## [Work to be completed]
Edit the lines from the one containing "Describe the element at coordinates (133, 229)" to the one containing "at that location.", changing "Describe" to "Identify" and keeping everything else the same. Leave the pictures out of your answer.

## [Data supplied]
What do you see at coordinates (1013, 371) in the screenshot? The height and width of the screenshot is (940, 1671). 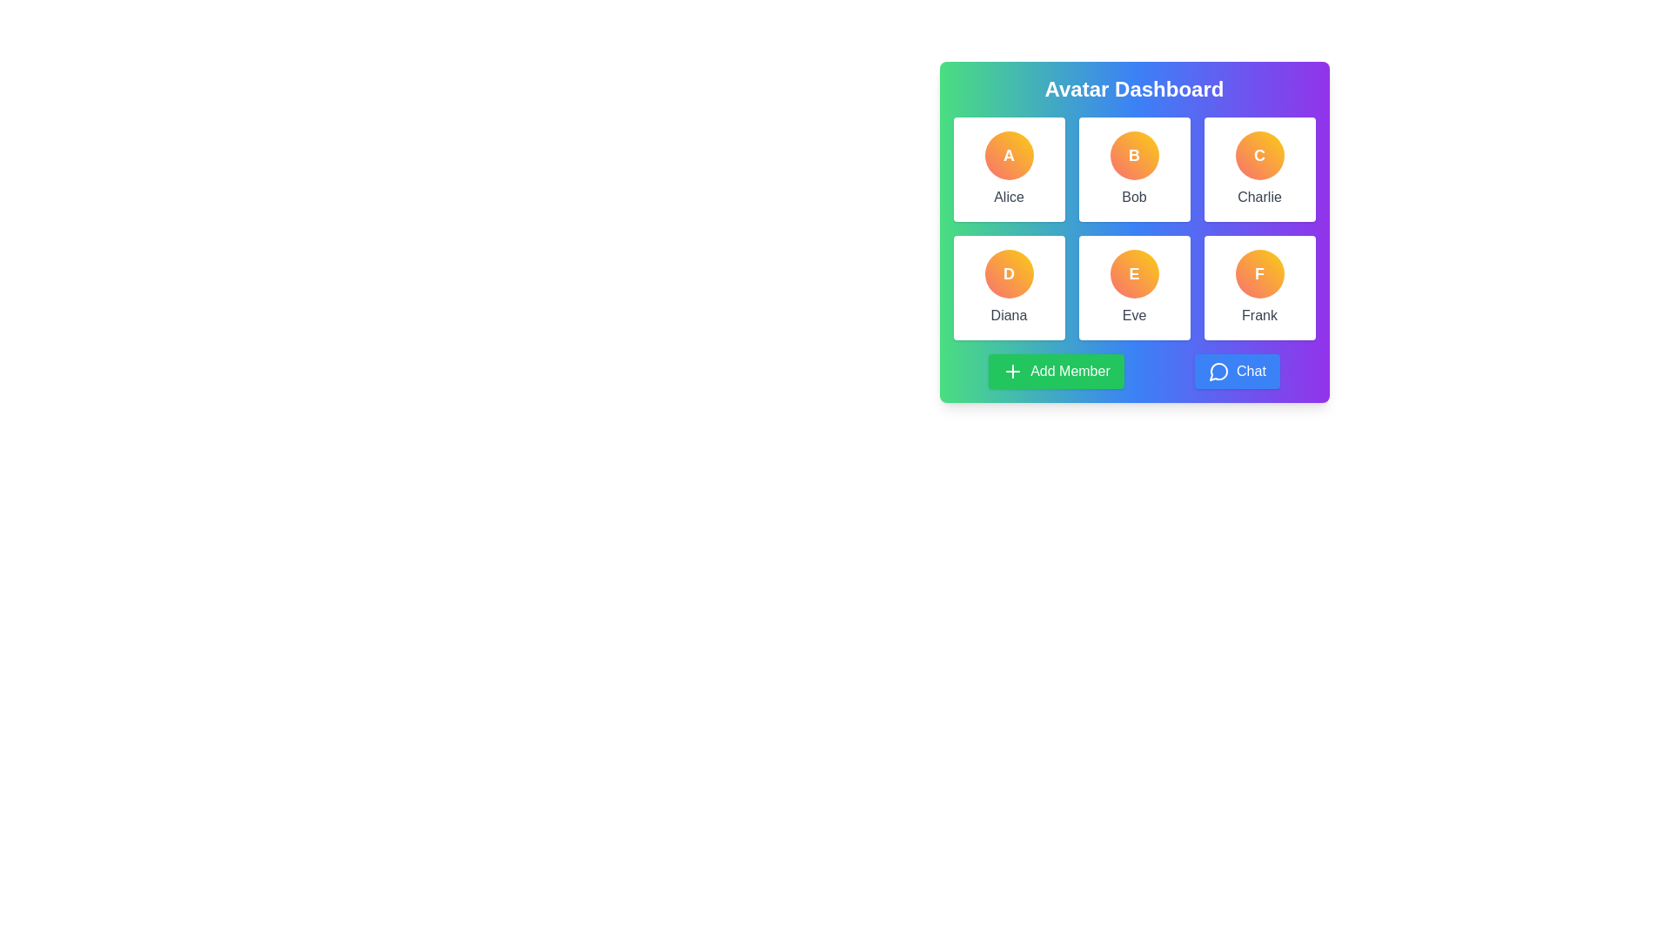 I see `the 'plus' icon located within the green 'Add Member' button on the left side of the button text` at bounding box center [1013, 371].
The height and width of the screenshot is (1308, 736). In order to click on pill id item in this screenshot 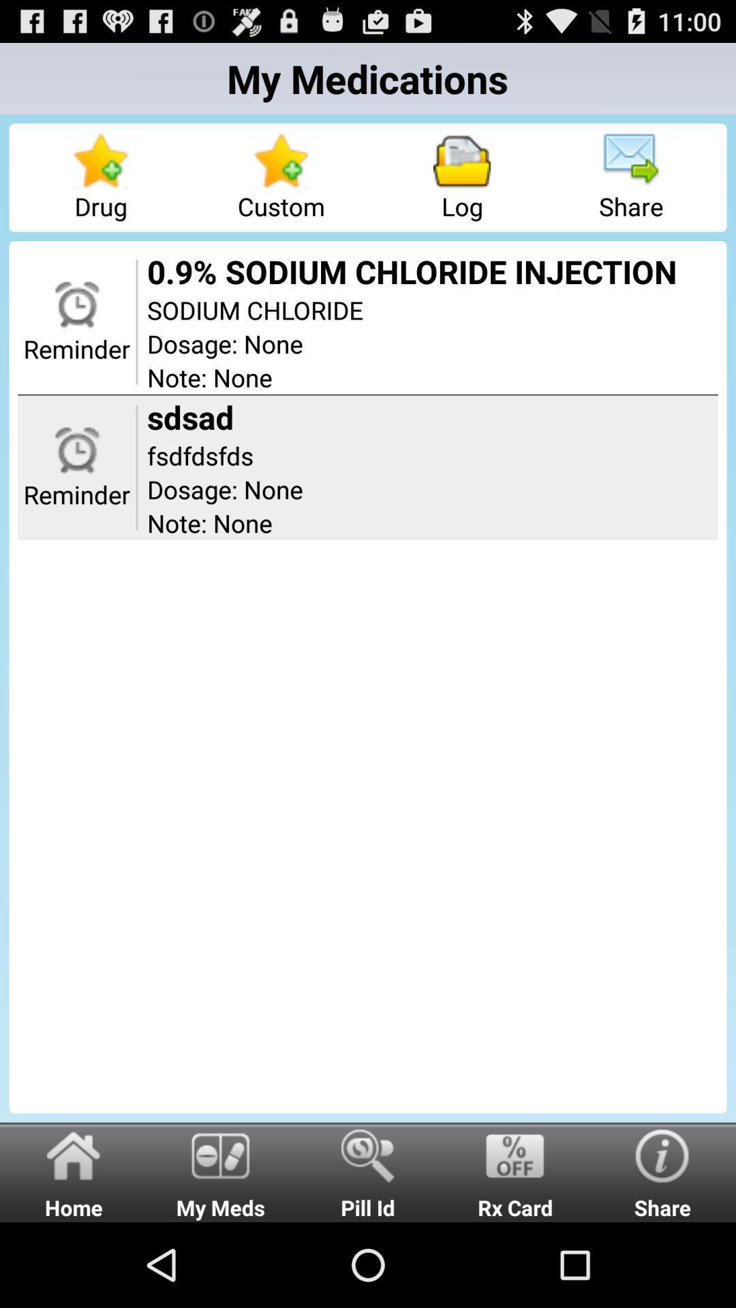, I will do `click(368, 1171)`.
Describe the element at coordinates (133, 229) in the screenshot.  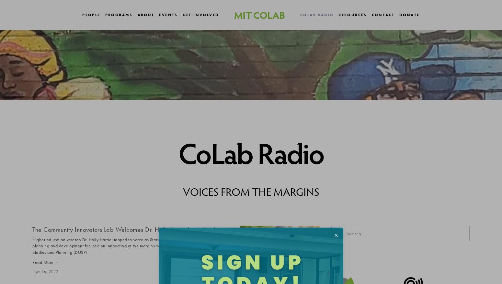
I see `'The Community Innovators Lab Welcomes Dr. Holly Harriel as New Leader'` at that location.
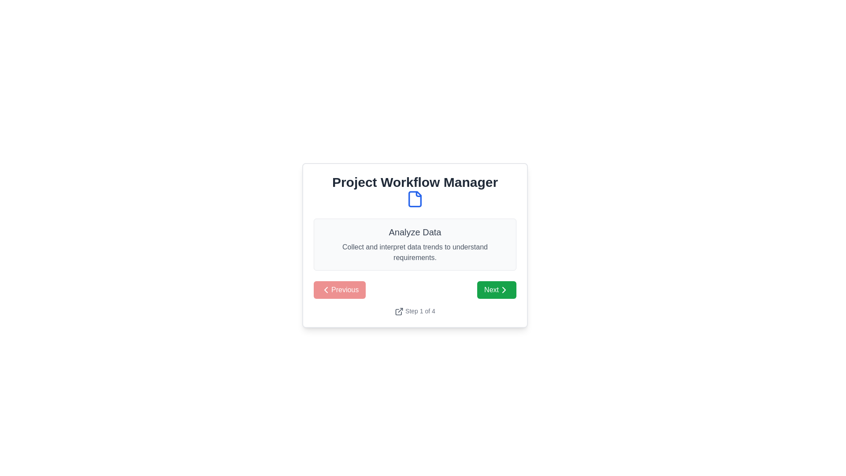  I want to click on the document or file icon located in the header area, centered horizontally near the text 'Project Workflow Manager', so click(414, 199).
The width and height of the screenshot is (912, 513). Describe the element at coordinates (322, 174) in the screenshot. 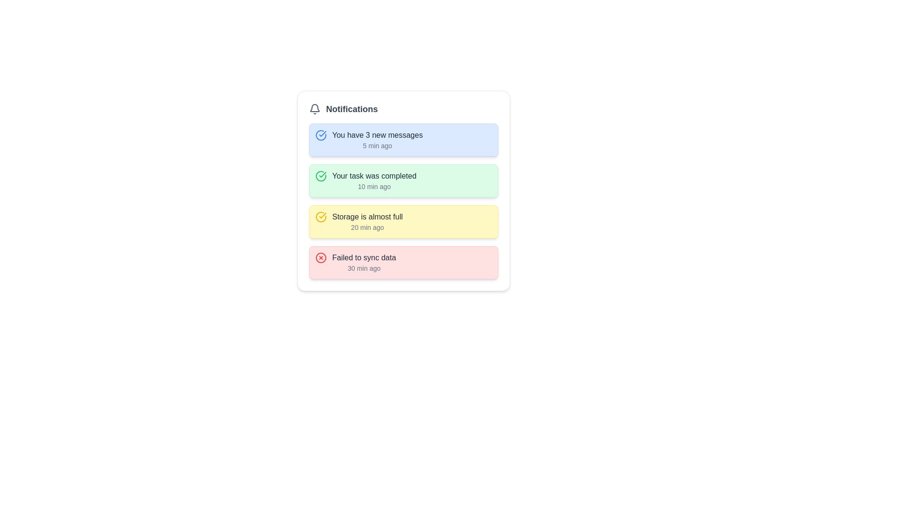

---

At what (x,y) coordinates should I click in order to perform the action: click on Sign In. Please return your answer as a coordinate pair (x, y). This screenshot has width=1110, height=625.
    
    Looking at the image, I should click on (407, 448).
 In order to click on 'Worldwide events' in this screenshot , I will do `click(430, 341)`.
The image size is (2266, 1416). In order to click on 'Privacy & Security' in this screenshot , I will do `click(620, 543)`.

## [Complete answer]
Identify the element at coordinates (133, 229) in the screenshot.  
I see `'The Community Innovators Lab Welcomes Dr. Holly Harriel as New Leader'` at that location.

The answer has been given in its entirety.